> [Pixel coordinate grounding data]

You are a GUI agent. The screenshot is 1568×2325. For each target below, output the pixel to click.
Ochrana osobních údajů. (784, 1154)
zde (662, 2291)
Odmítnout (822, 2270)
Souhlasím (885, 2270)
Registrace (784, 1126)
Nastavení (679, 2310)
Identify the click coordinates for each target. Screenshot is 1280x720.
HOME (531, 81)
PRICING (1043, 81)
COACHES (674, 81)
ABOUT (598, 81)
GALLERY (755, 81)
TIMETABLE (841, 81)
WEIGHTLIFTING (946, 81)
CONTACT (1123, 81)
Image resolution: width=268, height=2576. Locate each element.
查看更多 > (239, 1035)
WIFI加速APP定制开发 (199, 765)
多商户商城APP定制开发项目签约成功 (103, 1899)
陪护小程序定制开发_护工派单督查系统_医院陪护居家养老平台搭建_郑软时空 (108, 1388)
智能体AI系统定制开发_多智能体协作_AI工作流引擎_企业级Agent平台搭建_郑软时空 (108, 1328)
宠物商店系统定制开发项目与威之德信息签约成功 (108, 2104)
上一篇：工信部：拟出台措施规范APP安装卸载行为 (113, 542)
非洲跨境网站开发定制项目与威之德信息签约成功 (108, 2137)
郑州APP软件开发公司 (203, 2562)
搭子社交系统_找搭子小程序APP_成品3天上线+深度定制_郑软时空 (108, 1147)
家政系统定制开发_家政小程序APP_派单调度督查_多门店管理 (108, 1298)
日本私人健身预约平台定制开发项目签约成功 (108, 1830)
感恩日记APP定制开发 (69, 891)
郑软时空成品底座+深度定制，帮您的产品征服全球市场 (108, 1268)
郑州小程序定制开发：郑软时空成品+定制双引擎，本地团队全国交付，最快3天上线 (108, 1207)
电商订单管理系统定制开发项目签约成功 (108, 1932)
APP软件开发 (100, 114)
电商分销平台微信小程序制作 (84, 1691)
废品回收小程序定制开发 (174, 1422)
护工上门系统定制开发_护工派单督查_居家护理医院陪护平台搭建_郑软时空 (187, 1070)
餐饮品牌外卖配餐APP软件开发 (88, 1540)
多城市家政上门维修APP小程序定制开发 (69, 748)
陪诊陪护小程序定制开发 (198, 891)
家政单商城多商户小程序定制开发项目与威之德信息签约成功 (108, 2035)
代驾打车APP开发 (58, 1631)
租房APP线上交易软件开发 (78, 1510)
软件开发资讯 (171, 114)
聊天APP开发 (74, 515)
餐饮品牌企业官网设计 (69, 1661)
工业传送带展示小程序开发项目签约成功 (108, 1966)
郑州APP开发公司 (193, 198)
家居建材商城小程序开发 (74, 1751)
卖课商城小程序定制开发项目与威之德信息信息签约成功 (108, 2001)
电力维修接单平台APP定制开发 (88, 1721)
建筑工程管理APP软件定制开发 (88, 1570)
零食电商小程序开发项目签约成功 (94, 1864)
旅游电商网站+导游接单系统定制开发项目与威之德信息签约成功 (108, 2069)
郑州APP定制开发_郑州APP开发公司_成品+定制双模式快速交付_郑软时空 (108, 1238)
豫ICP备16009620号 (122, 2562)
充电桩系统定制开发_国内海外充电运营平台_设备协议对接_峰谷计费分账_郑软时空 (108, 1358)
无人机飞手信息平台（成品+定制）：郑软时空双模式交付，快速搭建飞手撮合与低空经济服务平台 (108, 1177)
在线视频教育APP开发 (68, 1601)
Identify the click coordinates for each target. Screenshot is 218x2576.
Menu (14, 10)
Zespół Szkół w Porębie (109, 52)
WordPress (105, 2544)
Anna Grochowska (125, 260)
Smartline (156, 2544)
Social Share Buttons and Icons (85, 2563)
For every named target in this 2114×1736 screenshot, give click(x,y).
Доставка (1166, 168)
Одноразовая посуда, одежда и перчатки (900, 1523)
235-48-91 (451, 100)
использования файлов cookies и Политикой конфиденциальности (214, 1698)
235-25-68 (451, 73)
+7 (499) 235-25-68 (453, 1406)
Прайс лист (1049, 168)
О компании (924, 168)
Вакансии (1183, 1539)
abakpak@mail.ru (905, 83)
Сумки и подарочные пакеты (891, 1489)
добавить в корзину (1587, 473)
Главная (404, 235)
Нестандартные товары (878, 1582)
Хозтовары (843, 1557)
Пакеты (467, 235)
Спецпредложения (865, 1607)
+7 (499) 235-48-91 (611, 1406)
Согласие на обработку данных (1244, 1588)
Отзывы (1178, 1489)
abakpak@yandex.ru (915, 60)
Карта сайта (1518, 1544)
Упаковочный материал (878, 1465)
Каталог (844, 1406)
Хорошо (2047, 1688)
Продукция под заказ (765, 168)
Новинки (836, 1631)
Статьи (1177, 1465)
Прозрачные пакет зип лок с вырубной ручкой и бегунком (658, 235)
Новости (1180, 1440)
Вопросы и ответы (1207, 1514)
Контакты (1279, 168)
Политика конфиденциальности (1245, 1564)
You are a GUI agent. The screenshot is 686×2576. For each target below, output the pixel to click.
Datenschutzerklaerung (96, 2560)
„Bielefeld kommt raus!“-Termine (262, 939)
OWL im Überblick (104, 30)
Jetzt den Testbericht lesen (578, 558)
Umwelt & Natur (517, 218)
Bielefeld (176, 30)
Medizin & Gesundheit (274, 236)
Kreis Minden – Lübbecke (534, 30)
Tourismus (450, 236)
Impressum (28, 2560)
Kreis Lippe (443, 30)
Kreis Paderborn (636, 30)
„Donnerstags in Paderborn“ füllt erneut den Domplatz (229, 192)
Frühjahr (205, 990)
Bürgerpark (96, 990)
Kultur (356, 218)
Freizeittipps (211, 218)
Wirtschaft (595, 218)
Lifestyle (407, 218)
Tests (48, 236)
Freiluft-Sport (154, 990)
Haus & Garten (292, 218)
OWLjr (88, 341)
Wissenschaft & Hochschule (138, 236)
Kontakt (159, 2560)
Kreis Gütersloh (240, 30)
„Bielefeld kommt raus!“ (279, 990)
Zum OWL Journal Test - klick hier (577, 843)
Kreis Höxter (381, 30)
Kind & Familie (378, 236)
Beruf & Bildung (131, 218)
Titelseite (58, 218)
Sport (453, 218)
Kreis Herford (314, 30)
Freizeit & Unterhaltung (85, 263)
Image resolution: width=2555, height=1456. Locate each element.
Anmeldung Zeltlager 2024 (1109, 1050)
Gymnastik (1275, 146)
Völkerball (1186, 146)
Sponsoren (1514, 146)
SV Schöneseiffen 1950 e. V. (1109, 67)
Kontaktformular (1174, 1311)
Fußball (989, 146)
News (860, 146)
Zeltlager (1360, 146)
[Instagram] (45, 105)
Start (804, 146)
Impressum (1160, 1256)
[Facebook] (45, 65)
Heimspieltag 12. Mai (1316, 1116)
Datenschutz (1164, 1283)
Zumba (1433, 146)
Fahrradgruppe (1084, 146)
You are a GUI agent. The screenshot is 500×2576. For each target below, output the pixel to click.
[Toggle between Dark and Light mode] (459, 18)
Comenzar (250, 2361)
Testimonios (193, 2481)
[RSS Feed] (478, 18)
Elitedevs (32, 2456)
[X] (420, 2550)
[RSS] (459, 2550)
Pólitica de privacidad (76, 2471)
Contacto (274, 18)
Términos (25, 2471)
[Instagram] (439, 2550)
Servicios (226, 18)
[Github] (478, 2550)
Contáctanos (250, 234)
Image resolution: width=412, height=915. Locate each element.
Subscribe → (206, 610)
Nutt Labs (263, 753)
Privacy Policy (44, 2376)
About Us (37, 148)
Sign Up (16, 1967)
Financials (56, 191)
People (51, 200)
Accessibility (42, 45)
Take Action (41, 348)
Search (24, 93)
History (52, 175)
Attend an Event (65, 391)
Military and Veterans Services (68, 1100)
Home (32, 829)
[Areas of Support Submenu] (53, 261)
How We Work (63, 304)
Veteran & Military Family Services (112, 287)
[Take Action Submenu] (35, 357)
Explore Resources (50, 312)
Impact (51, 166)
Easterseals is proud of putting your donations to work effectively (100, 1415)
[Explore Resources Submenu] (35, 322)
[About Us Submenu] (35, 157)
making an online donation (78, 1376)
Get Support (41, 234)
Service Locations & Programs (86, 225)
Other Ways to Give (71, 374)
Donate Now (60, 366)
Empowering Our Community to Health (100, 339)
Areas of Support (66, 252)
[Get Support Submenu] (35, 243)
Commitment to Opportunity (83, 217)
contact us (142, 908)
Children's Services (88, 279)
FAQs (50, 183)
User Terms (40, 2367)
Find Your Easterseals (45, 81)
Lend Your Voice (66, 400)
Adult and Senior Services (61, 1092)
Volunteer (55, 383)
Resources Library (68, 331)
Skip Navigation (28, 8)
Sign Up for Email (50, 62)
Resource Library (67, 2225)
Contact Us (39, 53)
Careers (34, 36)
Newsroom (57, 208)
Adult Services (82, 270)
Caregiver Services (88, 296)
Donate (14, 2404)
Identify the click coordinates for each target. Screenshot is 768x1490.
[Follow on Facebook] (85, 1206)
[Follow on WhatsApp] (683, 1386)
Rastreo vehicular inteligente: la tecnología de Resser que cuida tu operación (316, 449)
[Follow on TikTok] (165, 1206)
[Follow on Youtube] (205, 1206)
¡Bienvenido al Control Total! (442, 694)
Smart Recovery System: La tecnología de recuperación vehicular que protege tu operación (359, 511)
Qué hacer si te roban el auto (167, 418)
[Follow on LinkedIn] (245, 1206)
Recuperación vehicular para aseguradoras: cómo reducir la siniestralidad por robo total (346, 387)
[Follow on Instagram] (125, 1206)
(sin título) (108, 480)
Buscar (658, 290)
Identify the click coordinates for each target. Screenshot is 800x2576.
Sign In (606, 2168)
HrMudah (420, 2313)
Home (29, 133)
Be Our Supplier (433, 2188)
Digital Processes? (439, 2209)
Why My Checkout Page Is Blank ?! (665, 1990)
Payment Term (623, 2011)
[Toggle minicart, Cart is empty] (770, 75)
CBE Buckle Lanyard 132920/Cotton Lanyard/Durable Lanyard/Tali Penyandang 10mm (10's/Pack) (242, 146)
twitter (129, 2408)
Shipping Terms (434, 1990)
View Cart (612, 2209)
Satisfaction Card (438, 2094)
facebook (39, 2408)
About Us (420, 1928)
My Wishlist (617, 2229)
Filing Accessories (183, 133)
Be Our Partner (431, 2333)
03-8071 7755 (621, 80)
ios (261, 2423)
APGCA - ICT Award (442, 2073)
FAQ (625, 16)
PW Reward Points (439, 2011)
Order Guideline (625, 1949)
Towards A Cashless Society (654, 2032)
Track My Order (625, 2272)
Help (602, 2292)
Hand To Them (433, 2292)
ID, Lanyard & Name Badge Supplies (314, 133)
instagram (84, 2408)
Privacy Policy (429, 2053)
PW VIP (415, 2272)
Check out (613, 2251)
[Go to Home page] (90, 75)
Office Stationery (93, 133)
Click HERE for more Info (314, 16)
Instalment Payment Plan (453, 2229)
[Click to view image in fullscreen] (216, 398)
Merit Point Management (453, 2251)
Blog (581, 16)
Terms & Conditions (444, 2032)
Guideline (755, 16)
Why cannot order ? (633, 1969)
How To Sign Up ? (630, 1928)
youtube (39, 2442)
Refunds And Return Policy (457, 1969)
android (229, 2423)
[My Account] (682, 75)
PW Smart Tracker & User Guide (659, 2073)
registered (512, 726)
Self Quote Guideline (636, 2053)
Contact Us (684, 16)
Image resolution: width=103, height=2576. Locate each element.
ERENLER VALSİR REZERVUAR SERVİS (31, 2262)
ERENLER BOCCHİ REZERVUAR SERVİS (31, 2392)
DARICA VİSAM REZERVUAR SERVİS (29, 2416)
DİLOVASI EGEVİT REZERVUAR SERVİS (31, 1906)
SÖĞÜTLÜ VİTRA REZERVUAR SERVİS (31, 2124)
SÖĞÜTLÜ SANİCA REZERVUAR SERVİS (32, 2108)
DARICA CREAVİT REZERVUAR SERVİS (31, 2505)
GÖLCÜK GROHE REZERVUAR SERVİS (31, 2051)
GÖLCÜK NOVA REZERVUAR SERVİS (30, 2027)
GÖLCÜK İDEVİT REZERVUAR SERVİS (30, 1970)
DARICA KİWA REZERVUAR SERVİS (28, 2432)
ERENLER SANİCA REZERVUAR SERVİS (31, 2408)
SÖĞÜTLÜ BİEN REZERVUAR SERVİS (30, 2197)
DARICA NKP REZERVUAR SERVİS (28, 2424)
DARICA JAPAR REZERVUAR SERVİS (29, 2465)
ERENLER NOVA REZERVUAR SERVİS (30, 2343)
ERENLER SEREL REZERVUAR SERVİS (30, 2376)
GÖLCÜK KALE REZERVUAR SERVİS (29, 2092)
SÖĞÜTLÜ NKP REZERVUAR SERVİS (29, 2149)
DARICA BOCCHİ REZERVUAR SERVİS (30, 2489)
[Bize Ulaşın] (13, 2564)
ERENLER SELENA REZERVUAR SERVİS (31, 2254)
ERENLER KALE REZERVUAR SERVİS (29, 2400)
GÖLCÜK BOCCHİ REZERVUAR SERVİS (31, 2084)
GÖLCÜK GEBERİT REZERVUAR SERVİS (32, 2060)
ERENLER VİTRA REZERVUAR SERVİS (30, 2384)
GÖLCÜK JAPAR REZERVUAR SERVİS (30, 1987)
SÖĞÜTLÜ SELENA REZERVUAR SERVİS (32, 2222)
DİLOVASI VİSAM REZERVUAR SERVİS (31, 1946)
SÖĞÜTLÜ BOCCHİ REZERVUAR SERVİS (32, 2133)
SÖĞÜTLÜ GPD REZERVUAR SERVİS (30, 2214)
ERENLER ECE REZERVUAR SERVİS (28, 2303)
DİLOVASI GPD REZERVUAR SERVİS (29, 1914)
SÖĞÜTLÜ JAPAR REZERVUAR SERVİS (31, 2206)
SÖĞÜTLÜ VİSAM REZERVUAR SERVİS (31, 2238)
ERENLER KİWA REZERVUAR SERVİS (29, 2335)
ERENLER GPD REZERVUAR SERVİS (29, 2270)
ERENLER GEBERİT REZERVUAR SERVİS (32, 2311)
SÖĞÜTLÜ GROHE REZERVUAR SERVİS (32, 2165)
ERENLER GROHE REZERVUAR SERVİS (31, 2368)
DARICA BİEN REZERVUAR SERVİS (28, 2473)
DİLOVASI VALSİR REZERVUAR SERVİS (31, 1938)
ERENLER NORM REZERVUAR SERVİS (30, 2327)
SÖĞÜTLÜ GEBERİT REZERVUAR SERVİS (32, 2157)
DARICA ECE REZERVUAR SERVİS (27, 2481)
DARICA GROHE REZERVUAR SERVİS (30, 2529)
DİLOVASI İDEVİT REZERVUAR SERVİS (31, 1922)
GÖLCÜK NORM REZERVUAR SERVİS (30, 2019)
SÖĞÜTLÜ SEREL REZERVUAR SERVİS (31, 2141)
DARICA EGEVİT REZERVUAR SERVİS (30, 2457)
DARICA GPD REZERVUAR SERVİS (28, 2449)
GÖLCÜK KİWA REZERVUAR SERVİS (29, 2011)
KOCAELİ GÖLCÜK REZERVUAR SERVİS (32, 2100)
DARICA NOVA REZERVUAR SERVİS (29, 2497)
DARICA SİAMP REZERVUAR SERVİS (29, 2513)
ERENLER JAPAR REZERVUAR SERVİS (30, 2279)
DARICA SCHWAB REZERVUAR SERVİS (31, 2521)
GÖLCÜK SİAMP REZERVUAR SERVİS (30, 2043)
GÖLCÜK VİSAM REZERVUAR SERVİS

> [Assigned task]
Each line from the top of the records down to the one with "电商分销平台微信小程序制作 (84, 1691)" must be retyped exactly; include both ends and nothing else.

> [Solution to this task]
You are a GUI agent. The screenshot is 1568×2325. For each target below, output the pixel to click.
Ochrana osobních údajů. (784, 1154)
zde (662, 2291)
Odmítnout (822, 2270)
Souhlasím (885, 2270)
Registrace (784, 1126)
Nastavení (679, 2310)
Identify the click coordinates for each target. Screenshot is 1280x720.
HOME (531, 81)
PRICING (1043, 81)
COACHES (674, 81)
ABOUT (598, 81)
GALLERY (755, 81)
TIMETABLE (841, 81)
WEIGHTLIFTING (946, 81)
CONTACT (1123, 81)
Image resolution: width=268, height=2576. Locate each element.
查看更多 > (239, 1035)
WIFI加速APP定制开发 (199, 765)
多商户商城APP定制开发项目签约成功 (103, 1899)
陪护小程序定制开发_护工派单督查系统_医院陪护居家养老平台搭建_郑软时空 (108, 1388)
智能体AI系统定制开发_多智能体协作_AI工作流引擎_企业级Agent平台搭建_郑软时空 (108, 1328)
宠物商店系统定制开发项目与威之德信息签约成功 (108, 2104)
上一篇：工信部：拟出台措施规范APP安装卸载行为 (113, 542)
非洲跨境网站开发定制项目与威之德信息签约成功 (108, 2137)
郑州APP软件开发公司 (203, 2562)
搭子社交系统_找搭子小程序APP_成品3天上线+深度定制_郑软时空 (108, 1147)
家政系统定制开发_家政小程序APP_派单调度督查_多门店管理 (108, 1298)
日本私人健身预约平台定制开发项目签约成功 (108, 1830)
感恩日记APP定制开发 (69, 891)
郑软时空成品底座+深度定制，帮您的产品征服全球市场 (108, 1268)
郑州小程序定制开发：郑软时空成品+定制双引擎，本地团队全国交付，最快3天上线 (108, 1207)
电商订单管理系统定制开发项目签约成功 (108, 1932)
APP软件开发 (100, 114)
电商分销平台微信小程序制作 (84, 1691)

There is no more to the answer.